Start of Available data
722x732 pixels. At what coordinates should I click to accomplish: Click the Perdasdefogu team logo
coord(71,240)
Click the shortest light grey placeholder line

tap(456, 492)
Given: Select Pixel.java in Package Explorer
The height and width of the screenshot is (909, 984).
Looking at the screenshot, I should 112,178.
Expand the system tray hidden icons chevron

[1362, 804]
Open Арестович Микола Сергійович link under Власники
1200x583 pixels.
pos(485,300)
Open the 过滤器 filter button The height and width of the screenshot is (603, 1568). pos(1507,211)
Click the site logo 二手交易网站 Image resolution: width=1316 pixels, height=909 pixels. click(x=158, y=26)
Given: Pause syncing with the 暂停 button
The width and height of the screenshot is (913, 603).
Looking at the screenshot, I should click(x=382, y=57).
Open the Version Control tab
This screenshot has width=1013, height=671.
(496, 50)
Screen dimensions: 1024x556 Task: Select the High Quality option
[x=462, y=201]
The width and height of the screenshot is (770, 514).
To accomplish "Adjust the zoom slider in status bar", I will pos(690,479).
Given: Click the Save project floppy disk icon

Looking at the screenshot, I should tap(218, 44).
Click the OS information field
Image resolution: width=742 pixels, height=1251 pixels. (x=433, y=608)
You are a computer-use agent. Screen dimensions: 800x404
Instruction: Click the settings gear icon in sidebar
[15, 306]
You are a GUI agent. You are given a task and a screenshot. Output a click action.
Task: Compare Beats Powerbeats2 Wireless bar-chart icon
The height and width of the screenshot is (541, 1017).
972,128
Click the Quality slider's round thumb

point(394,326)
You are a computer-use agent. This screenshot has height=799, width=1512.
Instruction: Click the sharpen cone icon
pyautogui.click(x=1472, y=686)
End of Available data
- **Task**
All the lines above should appear again in the answer, exactly as written.

- **Your solution**
722x732 pixels. At what coordinates should I click to accomplish: Click the Perdasdefogu team logo
coord(71,240)
Click the shortest light grey placeholder line

tap(456, 492)
Given: Select Pixel.java in Package Explorer
The height and width of the screenshot is (909, 984).
Looking at the screenshot, I should 112,178.
Expand the system tray hidden icons chevron

[1362, 804]
Open Арестович Микола Сергійович link under Власники
1200x583 pixels.
pos(485,300)
Open the 过滤器 filter button The height and width of the screenshot is (603, 1568). pos(1507,211)
Click the site logo 二手交易网站 Image resolution: width=1316 pixels, height=909 pixels. click(x=158, y=26)
Given: Pause syncing with the 暂停 button
The width and height of the screenshot is (913, 603).
Looking at the screenshot, I should click(x=382, y=57).
Open the Version Control tab
This screenshot has width=1013, height=671.
(496, 50)
Screen dimensions: 1024x556 Task: Select the High Quality option
[x=462, y=201]
The width and height of the screenshot is (770, 514).
To accomplish "Adjust the zoom slider in status bar", I will pos(690,479).
Given: Click the Save project floppy disk icon

Looking at the screenshot, I should tap(218, 44).
Click the OS information field
Image resolution: width=742 pixels, height=1251 pixels. (x=433, y=608)
You are a computer-use agent. Screen dimensions: 800x404
Instruction: Click the settings gear icon in sidebar
[15, 306]
You are a GUI agent. You are given a task and a screenshot. Output a click action.
Task: Compare Beats Powerbeats2 Wireless bar-chart icon
The height and width of the screenshot is (541, 1017).
972,128
Click the Quality slider's round thumb

point(394,326)
You are a computer-use agent. This screenshot has height=799, width=1512.
Instruction: Click the sharpen cone icon
pyautogui.click(x=1472, y=686)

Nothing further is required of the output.